===== Given records

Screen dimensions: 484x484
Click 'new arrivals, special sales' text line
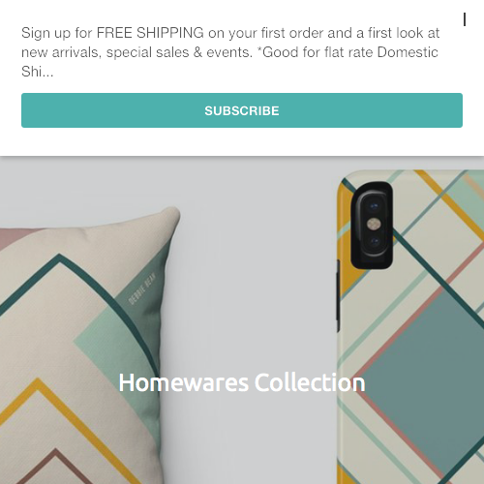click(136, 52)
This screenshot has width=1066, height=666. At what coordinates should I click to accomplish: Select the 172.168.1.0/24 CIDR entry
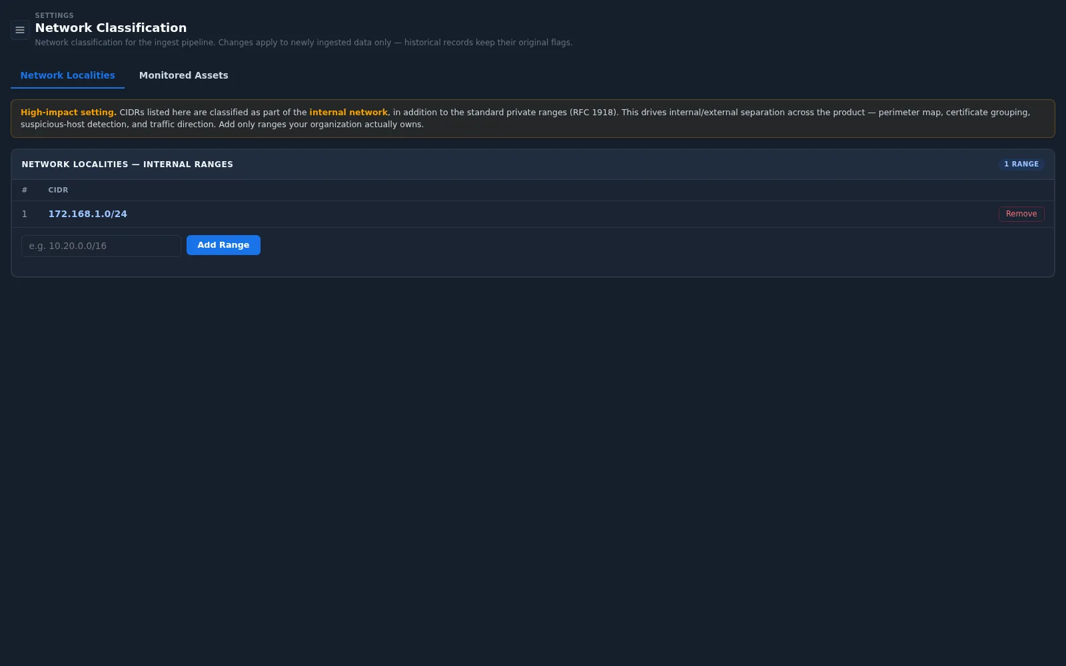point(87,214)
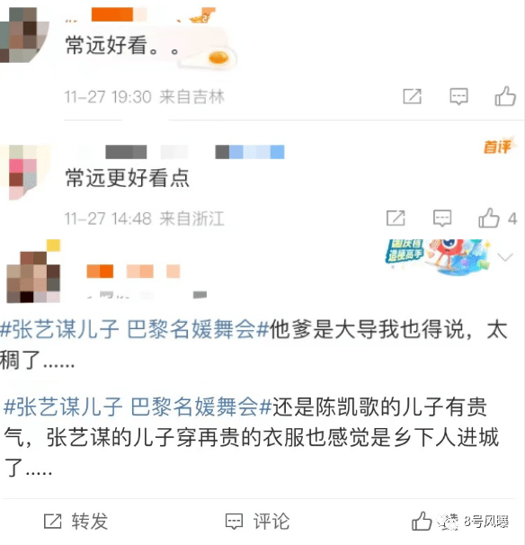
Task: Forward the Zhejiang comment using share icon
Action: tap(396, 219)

==========
===== Given records

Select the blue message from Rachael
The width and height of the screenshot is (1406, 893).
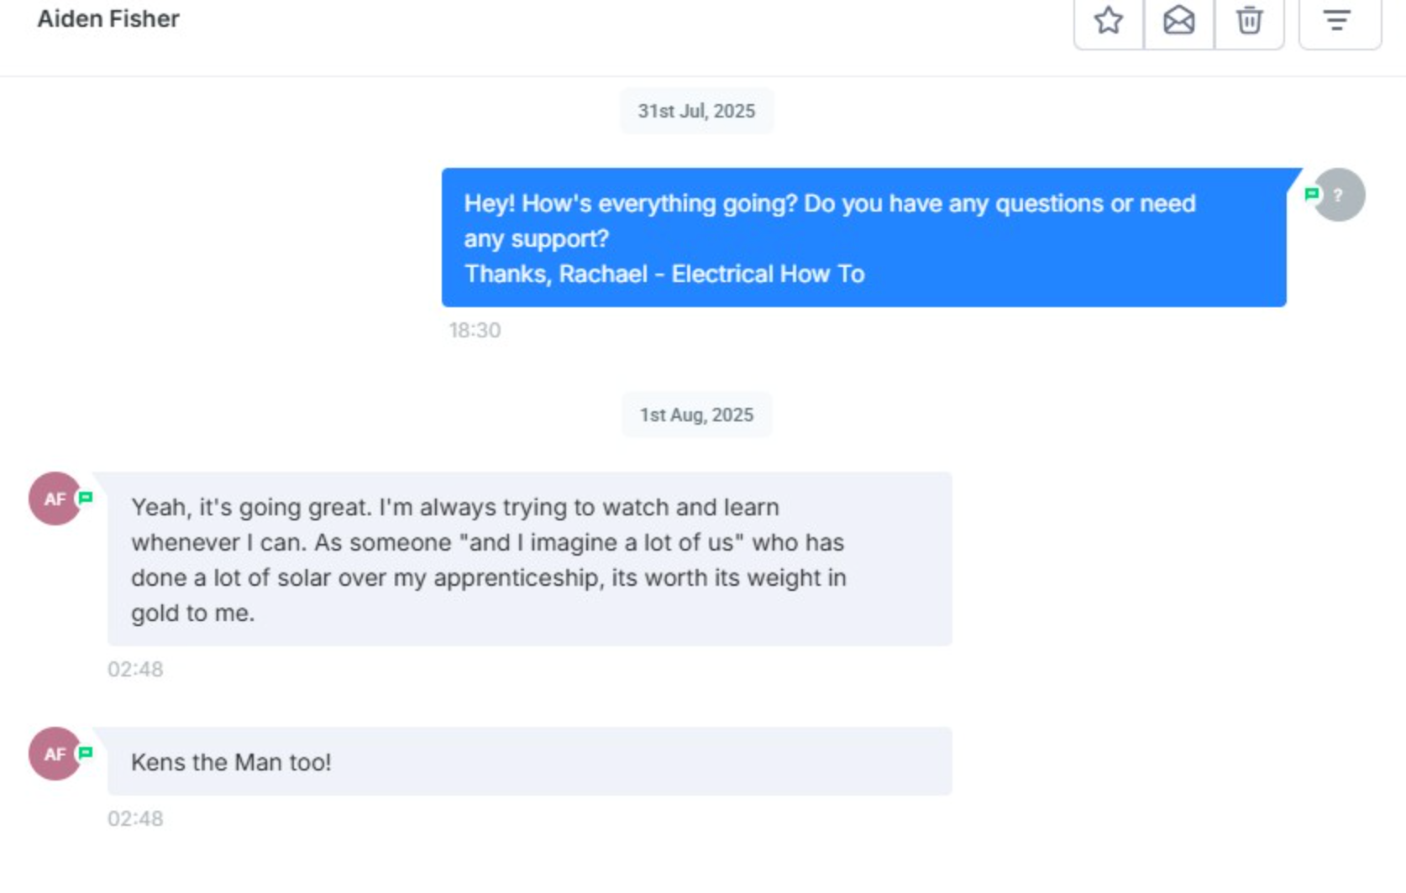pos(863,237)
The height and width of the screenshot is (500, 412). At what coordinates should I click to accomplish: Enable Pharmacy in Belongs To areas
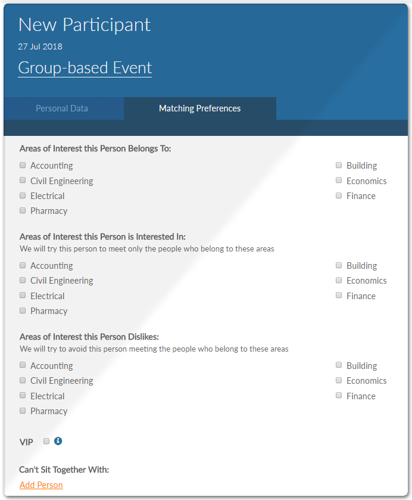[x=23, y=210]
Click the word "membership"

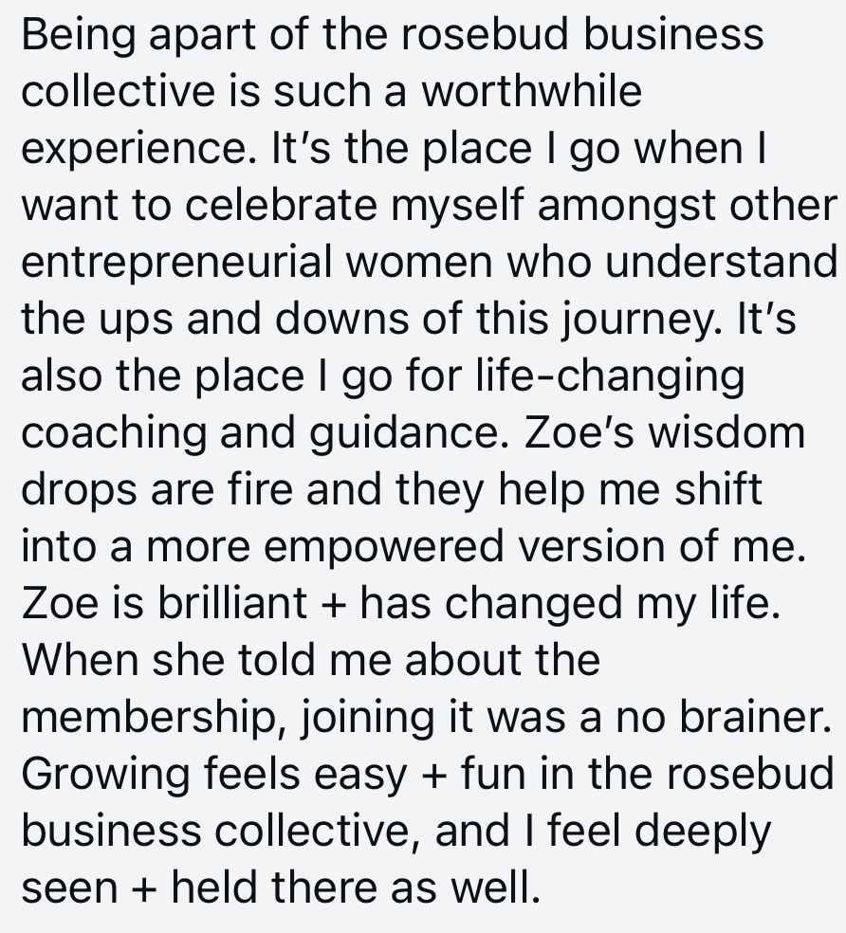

==========
===== Given records

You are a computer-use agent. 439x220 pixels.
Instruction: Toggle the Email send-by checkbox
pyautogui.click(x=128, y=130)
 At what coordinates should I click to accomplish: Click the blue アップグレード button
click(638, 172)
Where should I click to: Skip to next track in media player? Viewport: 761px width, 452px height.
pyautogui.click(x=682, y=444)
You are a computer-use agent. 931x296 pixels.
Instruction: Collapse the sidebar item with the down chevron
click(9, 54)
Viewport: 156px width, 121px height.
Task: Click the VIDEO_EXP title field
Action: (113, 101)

==========

» What is required: Repeat the records word for word, starting at the line containing "Screen dimensions: 484x484" and ending at the line containing "Action: tap(396, 219)", both included. Leave the pictures out.

» The response:
Screen dimensions: 484x484
Click 'new arrivals, special sales' text line
click(136, 52)
This screenshot has width=1066, height=666. At what coordinates should I click to accomplish: Select the 172.168.1.0/24 CIDR entry
point(87,214)
Task: Forward the Zhejiang comment using share icon
Action: tap(396, 219)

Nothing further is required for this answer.